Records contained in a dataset
· · ·

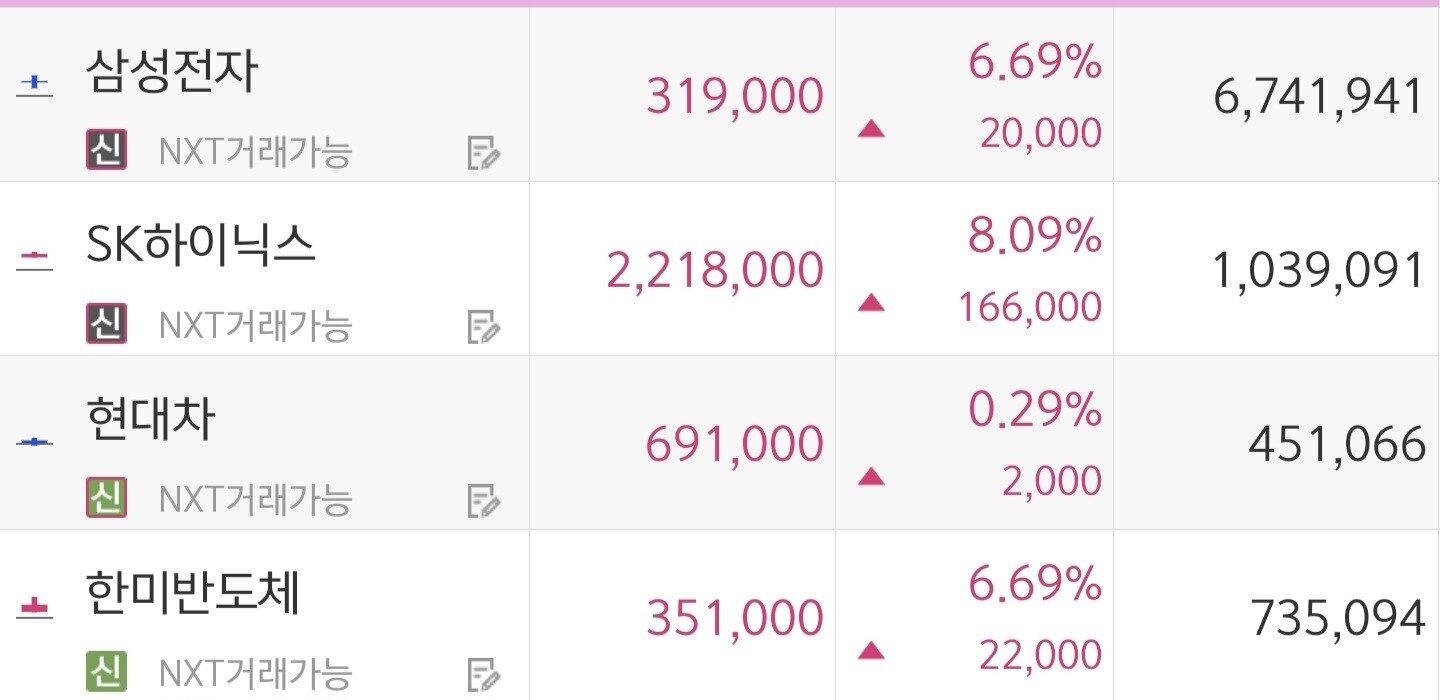Click the green 신 badge under 한미반도체
Screen dimensions: 1440x700
tap(106, 671)
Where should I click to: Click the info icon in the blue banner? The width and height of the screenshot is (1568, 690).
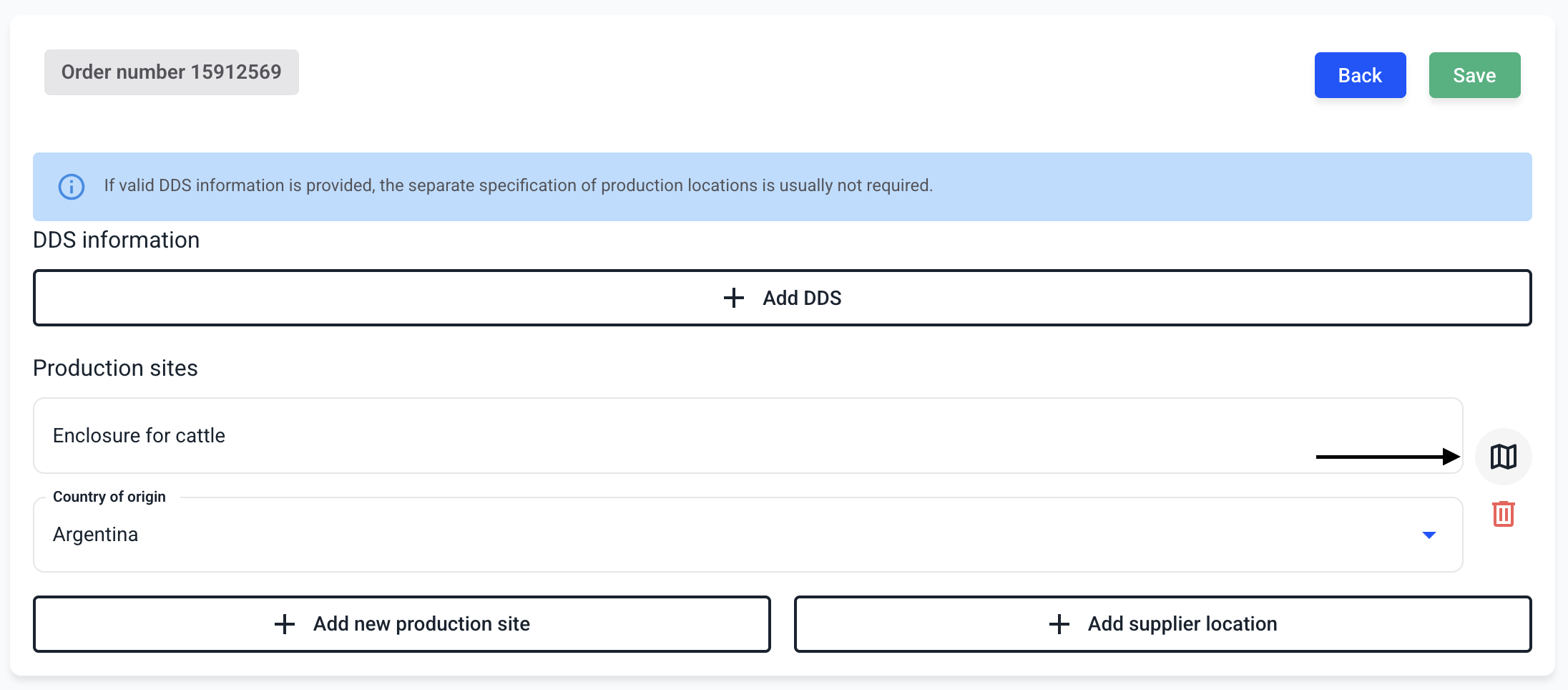pyautogui.click(x=72, y=187)
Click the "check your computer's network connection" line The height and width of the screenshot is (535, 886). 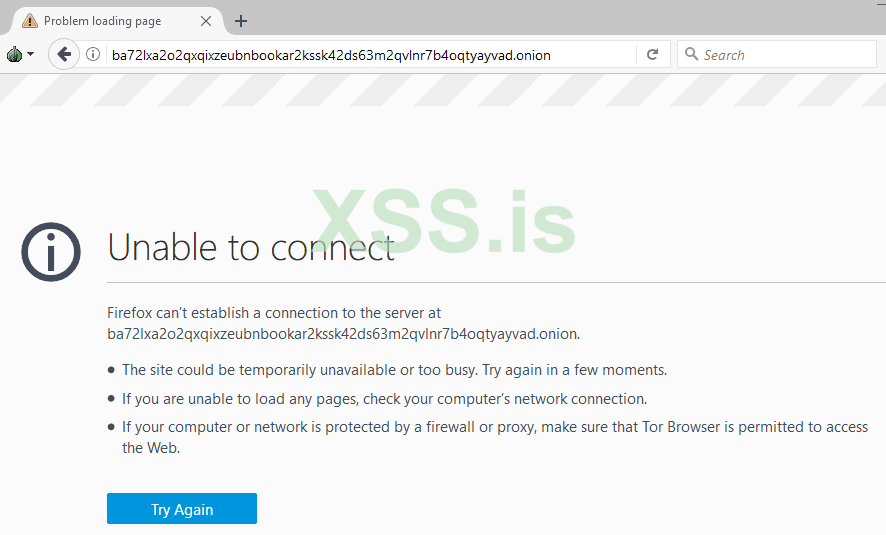click(384, 399)
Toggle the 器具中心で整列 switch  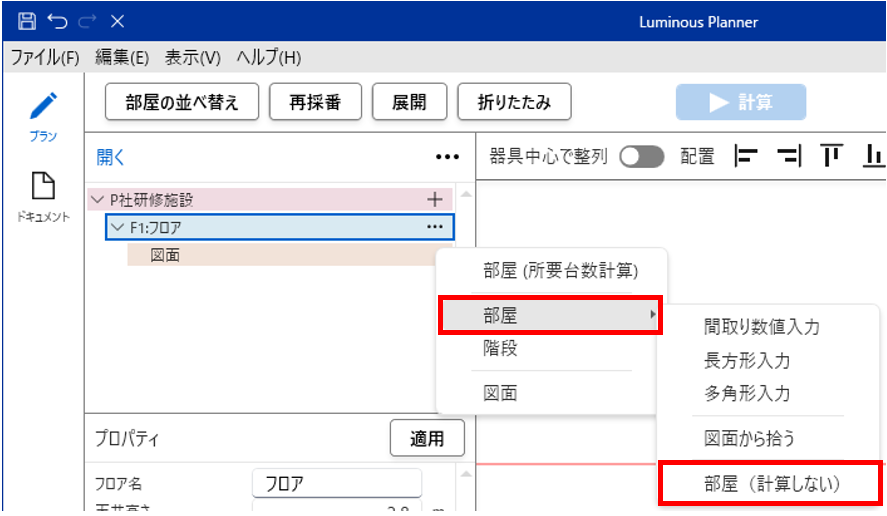[x=642, y=157]
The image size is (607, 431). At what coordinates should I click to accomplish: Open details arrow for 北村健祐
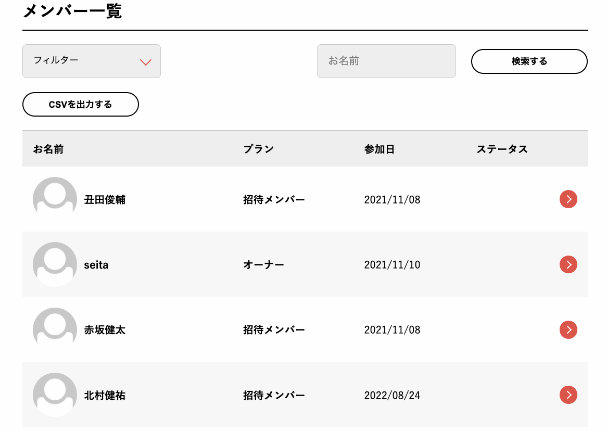[x=568, y=394]
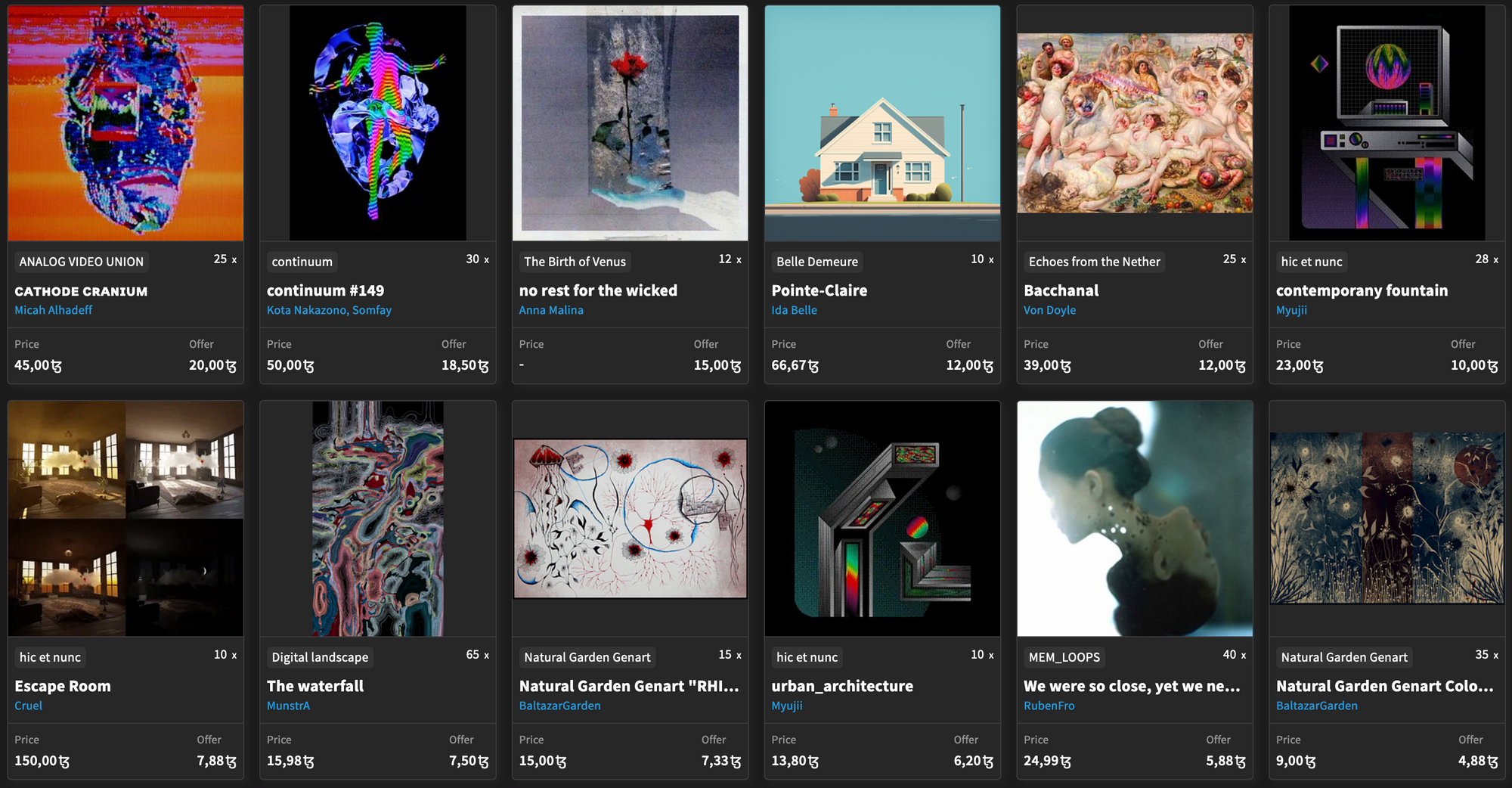Screen dimensions: 1512x788
Task: Open The Birth of Venus collection tag
Action: [575, 262]
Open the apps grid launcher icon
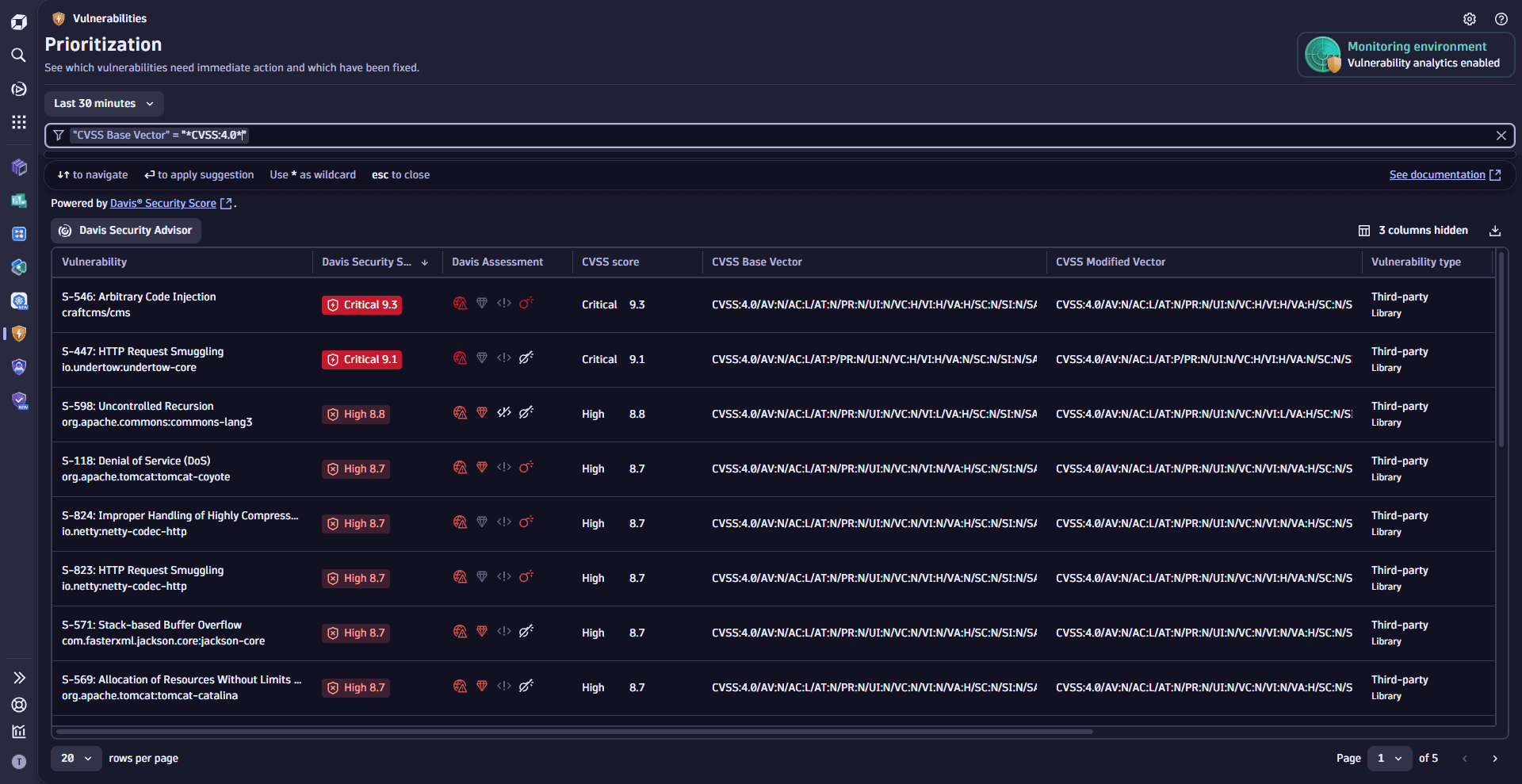 (x=19, y=122)
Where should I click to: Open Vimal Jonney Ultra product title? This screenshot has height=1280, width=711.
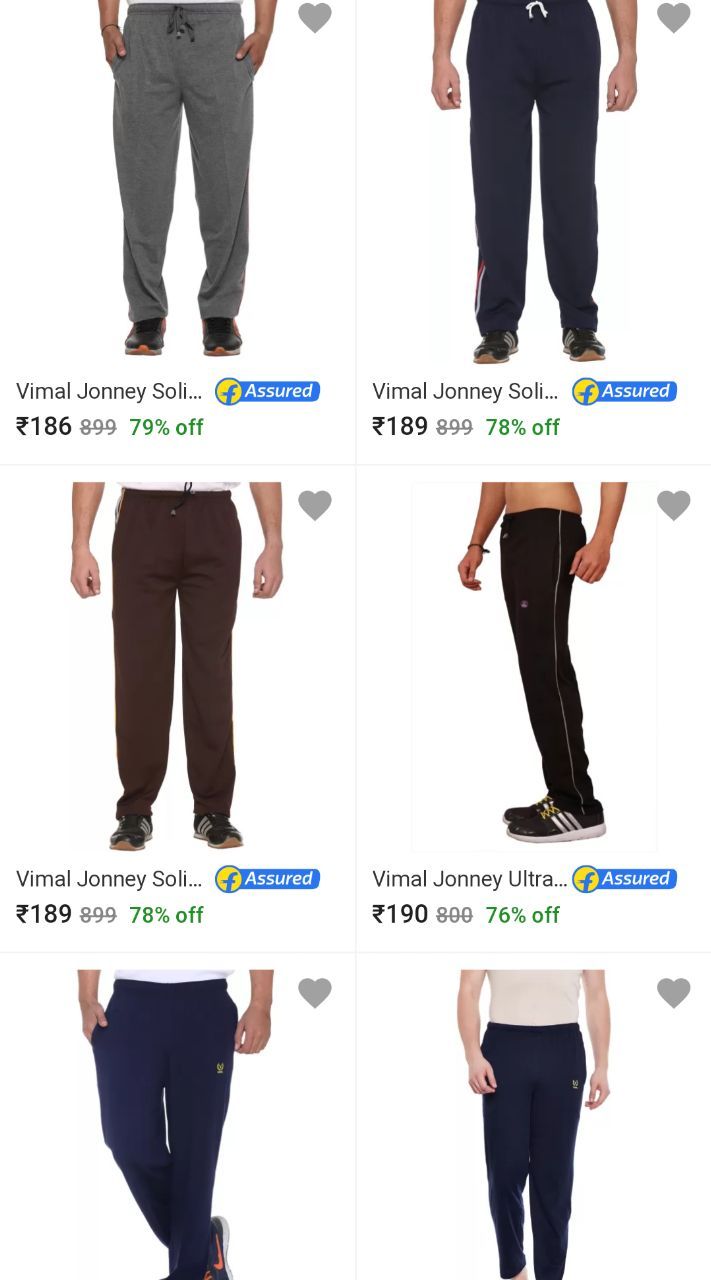pyautogui.click(x=469, y=879)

· · ·

# Description of the task
Please return only the lines from the one holding "Open the apps grid launcher icon" through the end of the data, both ends included; do not copy any pictures.

# Final answer
Open the apps grid launcher icon
 (x=19, y=122)
Where should I click to: Open Vimal Jonney Ultra product title? This screenshot has height=1280, width=711.
pyautogui.click(x=469, y=879)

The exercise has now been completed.